1- Creation and/or Receipt
Record creation is the first stage of the life cycle and refers to a reproduction or production of a recorded or documented information. This stage begins with the creation or receipt of a record. For example, you may write a financial report (creation) or receive a memo by email (receipt).
Records must be created in the finest format available, and they must be of high quality, accurate, valid, and dependable. They may be created in different ways within organizations.
- Compose and send emails
- Creation of any MS office document types such as word, presentations, spreadsheets, etc.
- Transaction within an enterprise system
- The receipt of word documents, emails, excels, and so on
Records are considered active at this stage.
2- Distribution & Use
The second stage of the records lifecycle is called “Distribution & Use”. After a record is created or received, it passes through a distribution and usage phase. The distribution in the life cycle of a record includes both internal and external distribution and the impact on the entire or a portion of a business.
The record is widely used during this phase and must be maintained in an easily accessible location for easy access and use. The record might be kept for a few hours or years, depending on the retention schedule.
Finally, information is only valuable if it can reach multiple audiences at the proper moment.
I strongly advise you to read the following article covering the full guide to records retention.
The last phase of the records life cycle is disposition and involves records being destroyed. When inactive records’ retention periods expire, the records life cycle comes to an end. Now that the information is no longer required, the record can be deleted or transferred to archives.
At the end of a record’s lifecycle, the records management team must determine whether to destroy or keep the record. Records must be disposed of properly to avoid future issues, whether this involves transferring them to archive storage, another organization, or fully destroying them.
In most situations, this will imply physically destroying the record or, in the case of electronic records, removing the records from the electronic information system and its backups.

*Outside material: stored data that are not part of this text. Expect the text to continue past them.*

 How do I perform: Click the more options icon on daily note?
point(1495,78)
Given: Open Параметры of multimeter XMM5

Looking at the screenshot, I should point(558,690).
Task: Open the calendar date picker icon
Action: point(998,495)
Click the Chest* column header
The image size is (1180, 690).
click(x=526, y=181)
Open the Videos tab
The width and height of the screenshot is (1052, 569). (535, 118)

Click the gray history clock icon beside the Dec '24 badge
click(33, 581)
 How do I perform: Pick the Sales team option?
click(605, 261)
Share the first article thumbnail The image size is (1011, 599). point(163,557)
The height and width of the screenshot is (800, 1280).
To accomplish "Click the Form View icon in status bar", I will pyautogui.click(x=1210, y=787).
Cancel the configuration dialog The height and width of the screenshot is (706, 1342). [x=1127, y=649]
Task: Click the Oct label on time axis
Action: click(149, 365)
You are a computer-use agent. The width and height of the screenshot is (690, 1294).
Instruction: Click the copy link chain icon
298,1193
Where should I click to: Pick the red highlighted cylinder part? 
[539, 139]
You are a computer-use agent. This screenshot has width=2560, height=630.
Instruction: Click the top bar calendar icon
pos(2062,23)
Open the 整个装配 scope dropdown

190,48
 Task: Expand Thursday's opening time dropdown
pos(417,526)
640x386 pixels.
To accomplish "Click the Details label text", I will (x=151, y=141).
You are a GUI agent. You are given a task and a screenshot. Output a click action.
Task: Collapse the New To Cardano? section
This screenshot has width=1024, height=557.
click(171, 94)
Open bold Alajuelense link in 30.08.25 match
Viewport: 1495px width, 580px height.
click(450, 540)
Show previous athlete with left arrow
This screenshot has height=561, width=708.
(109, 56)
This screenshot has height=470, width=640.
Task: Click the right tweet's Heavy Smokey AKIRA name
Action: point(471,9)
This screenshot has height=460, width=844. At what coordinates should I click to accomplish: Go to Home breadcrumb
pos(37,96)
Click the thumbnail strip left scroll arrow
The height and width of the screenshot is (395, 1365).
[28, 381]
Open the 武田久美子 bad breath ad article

Destruction can be carried out in a variety of methods, including, but not limited to:
- Disposing in the bin
- Shredding of paper document
- Deleting of electronic document
- Shredding of optical disk
Other Records Lifecycle Stages
The above is the fundamental records life cycle, however your company’s demands may necessitate changes. For example, you may wish to include a phase to govern how documents are stored, whether on paper or electronically.
Let’s look into some of stages that you can include in your records lifecycle.
It is critical to ensure that records are correctly preserved in order to give simple access to information throughout the firm.
This phase will cover how to properly keep paper documents as well as how and where to store electronic documents.
Maintaining records appropriately ensures that they can always be accessible when needed, no matter how old they are.
It is not enough to just gather and preserve information; it is also critical to guarantee that only those with the appropriate access may examine their content.
Depending on the format of the documents, securing them is handled differently. Paper papers must be filed in a cabinet that should only be accessible to authorized staff. Furthermore, permissions on electronic documents should be addressed immediately following the storage phase.
Why is The Lifecycle Of A Record Important to Manage?
The records lifecycle is important to organizations because it ensures that all data are correctly handled and maintained, and that they are disposed of or archived in accordance with their retention strategy. Organizations may handle their records more efficiently and effectively with strong records management practices, which increases productivity and the overall effectiveness of corporate operations.
Without the lifecycle, records management initiatives would never be cost viable, and the efficiency with which they are administered would suffer.